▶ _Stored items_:
BEGIN

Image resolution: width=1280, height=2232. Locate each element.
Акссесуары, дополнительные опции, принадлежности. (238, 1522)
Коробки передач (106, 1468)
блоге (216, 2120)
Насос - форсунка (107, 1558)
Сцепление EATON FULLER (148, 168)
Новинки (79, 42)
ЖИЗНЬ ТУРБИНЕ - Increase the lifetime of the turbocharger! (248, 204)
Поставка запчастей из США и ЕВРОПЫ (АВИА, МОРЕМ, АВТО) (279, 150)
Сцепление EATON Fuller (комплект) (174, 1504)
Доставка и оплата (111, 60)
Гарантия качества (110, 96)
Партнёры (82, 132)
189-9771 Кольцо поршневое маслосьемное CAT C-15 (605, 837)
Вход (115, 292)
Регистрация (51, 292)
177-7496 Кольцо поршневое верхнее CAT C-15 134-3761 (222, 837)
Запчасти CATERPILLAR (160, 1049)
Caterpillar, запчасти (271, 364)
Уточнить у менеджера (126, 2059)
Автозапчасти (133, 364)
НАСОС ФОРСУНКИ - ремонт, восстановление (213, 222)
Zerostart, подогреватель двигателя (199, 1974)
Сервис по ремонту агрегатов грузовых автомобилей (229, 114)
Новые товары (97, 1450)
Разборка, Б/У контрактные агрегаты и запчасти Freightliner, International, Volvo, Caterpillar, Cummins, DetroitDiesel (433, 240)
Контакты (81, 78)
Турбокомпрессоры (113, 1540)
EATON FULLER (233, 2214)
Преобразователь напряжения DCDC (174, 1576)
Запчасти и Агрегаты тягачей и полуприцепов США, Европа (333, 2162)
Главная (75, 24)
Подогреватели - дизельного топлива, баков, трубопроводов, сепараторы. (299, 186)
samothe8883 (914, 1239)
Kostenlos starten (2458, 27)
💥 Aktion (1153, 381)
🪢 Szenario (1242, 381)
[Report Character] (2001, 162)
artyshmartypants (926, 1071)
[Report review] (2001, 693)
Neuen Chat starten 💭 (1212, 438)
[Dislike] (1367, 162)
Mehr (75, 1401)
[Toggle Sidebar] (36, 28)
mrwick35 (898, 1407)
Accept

END

▶ _TASK DETAILS_:
When a line of the records holds the word "starten", copy that line.

▶ _WRITTEN RESPONSE_:
Kostenlos starten (2458, 27)
Neuen Chat starten 💭 (1212, 438)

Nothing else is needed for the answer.